'''

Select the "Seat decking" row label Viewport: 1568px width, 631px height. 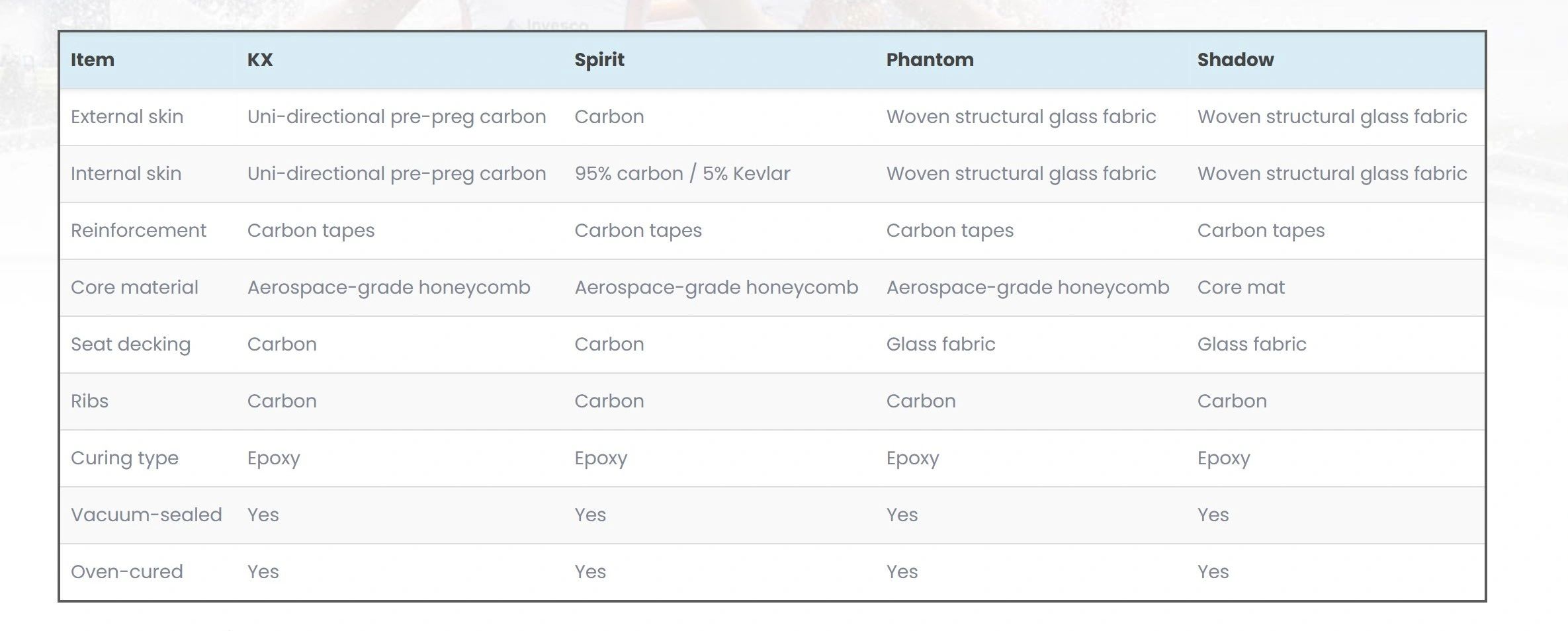(130, 345)
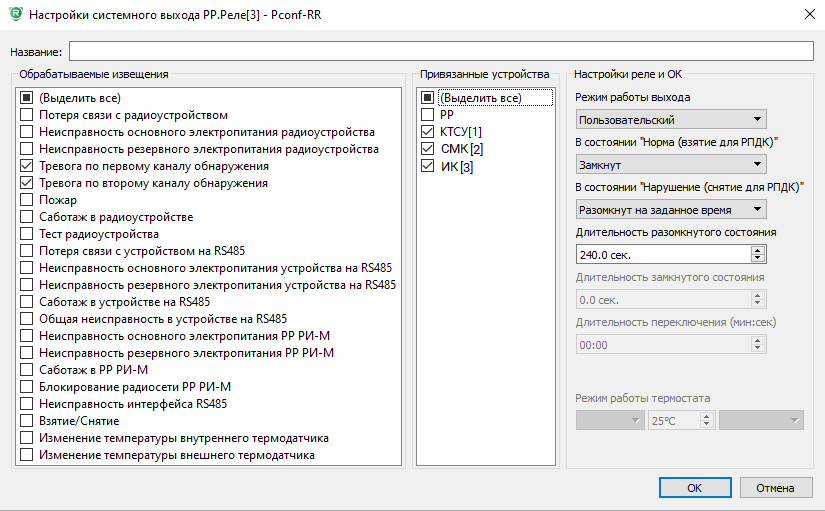825x511 pixels.
Task: Enable the 'Пожар' checkbox
Action: tap(27, 200)
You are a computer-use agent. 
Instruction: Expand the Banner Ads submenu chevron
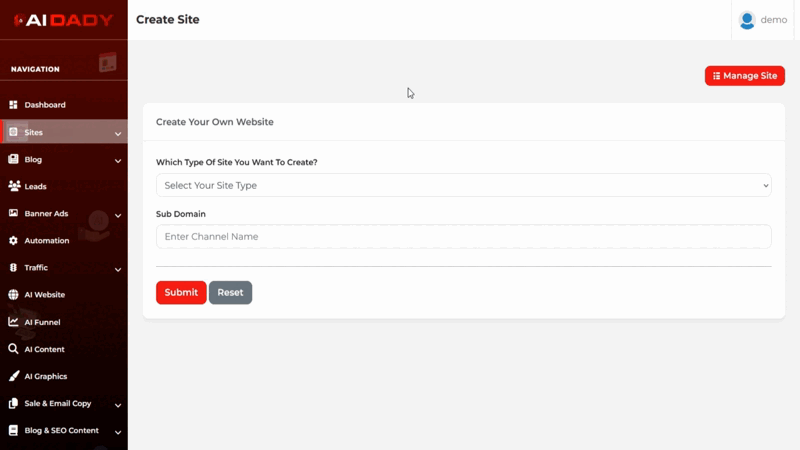click(118, 215)
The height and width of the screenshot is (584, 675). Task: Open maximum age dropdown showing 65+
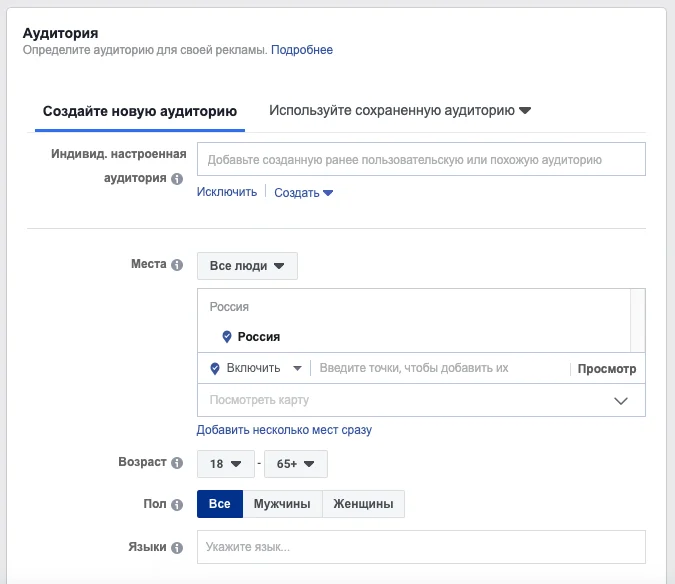295,464
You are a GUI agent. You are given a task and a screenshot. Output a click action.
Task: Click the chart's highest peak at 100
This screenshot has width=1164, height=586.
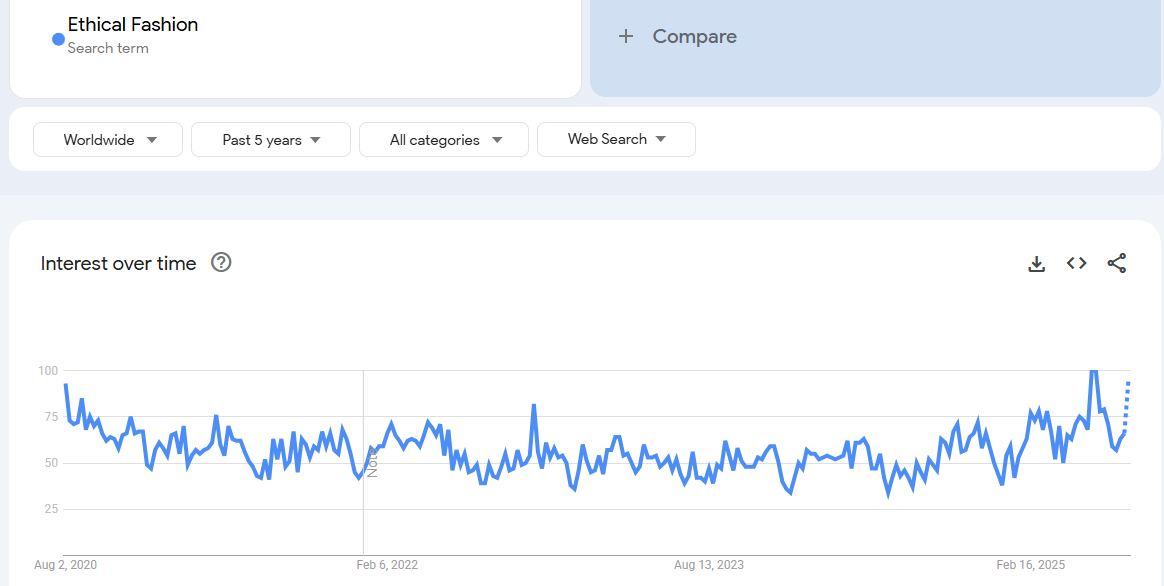click(x=1093, y=371)
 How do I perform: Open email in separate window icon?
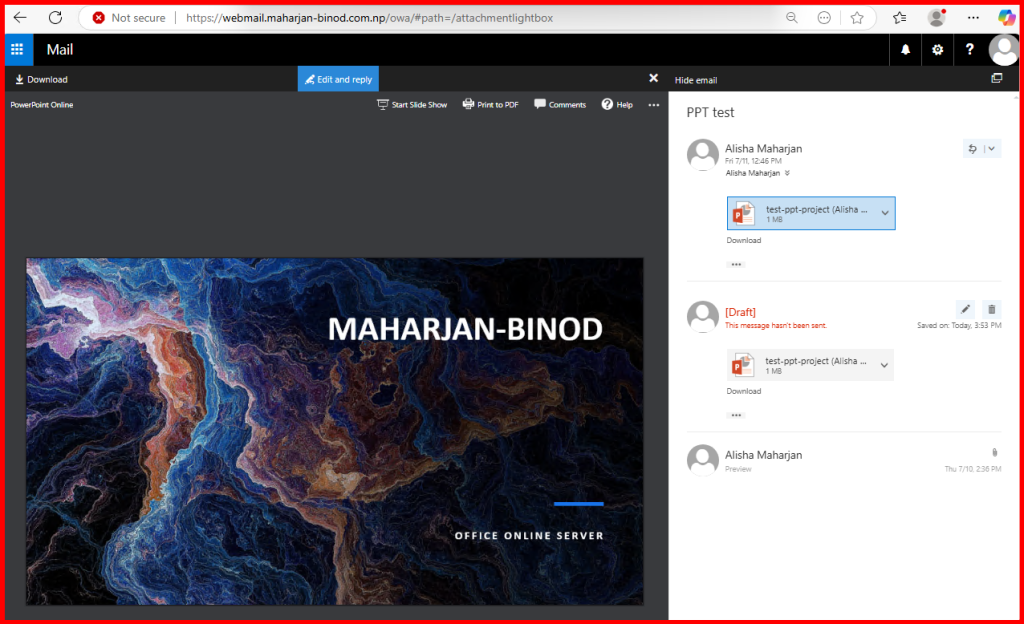pos(996,79)
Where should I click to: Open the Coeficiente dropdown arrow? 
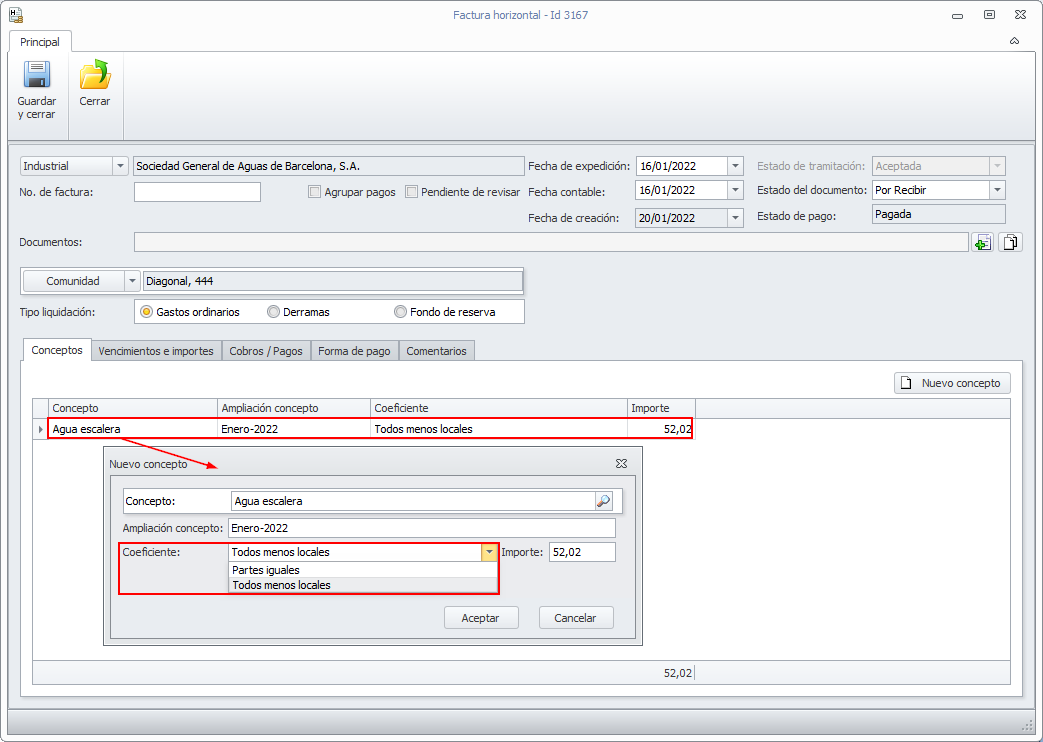tap(488, 552)
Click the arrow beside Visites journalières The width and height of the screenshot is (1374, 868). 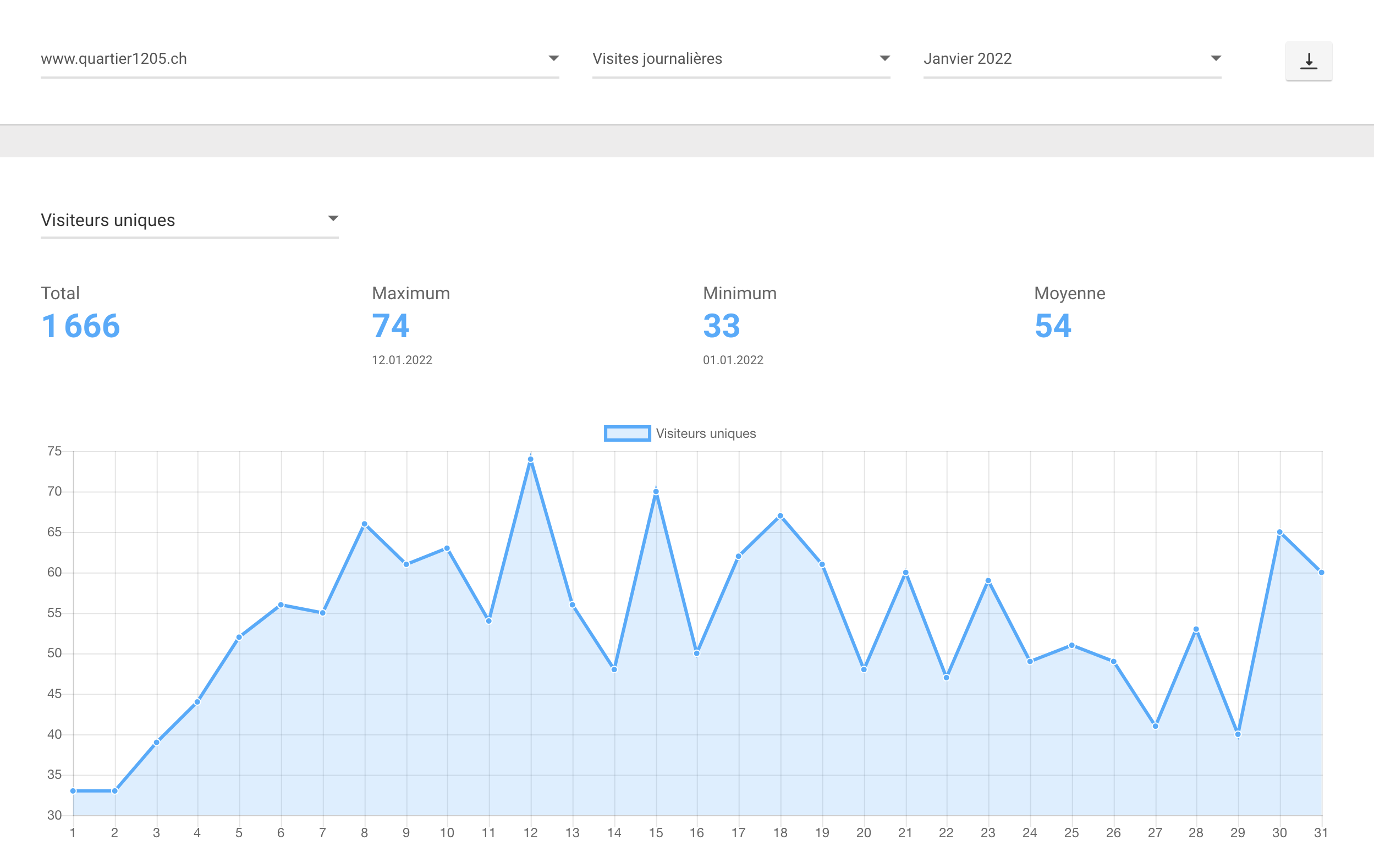tap(884, 58)
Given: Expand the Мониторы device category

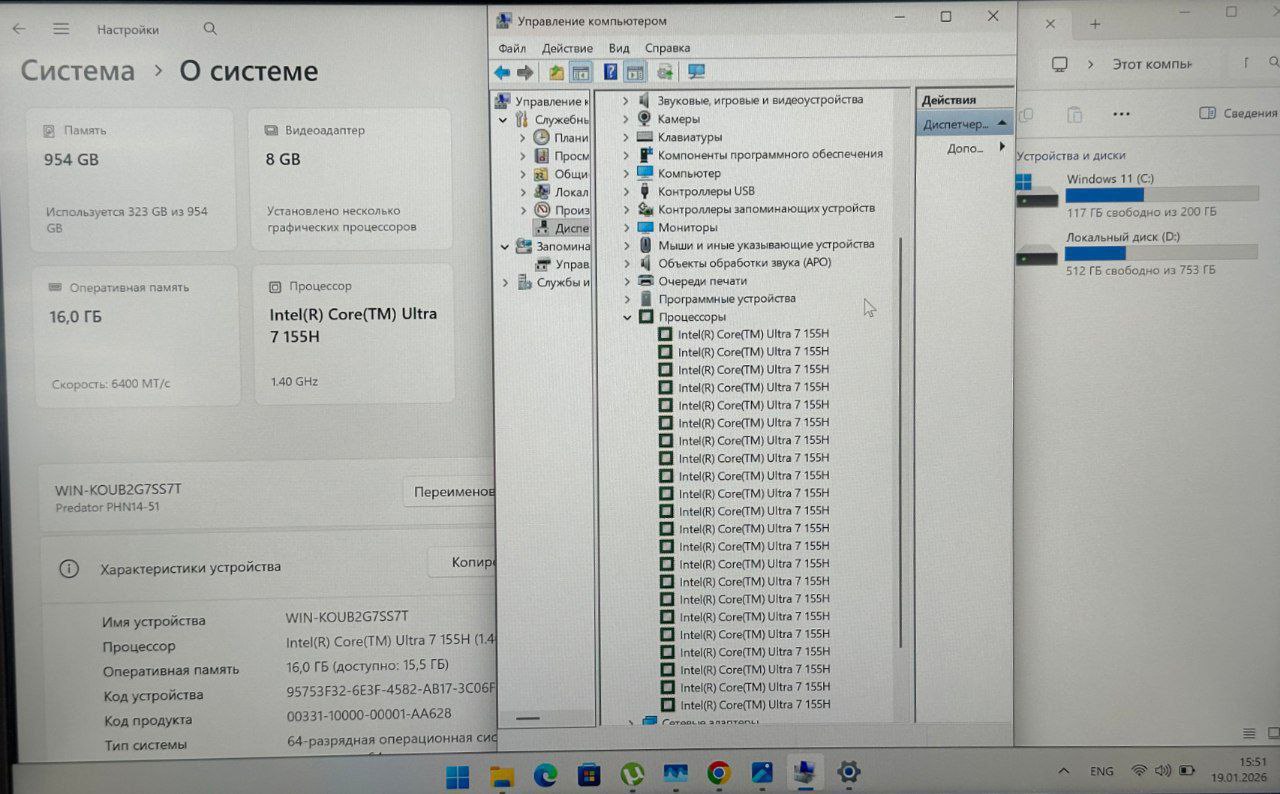Looking at the screenshot, I should [627, 227].
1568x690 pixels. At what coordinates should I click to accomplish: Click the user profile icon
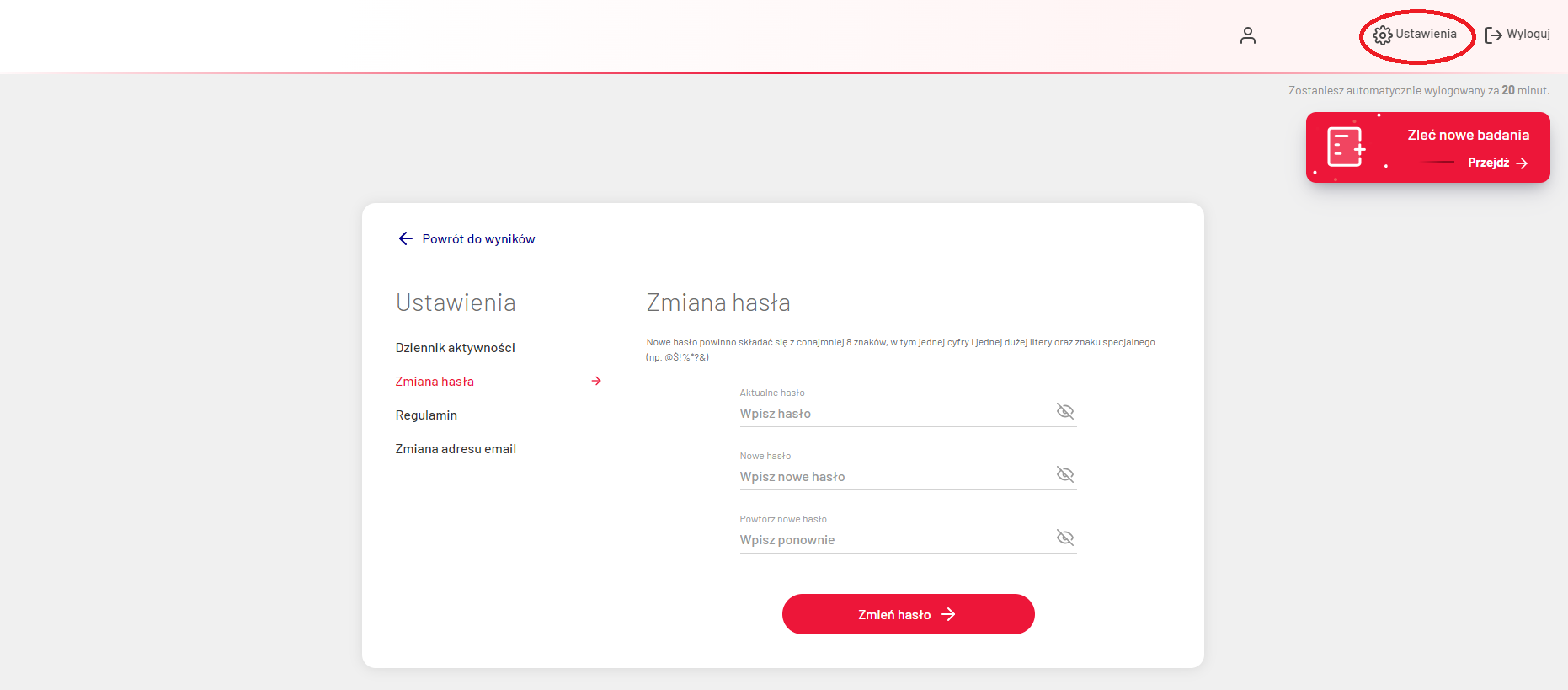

'''

- Problem statement:
Compute how many lines in the material contain the word "agent". Only the result should be written.

- Solved problem:
2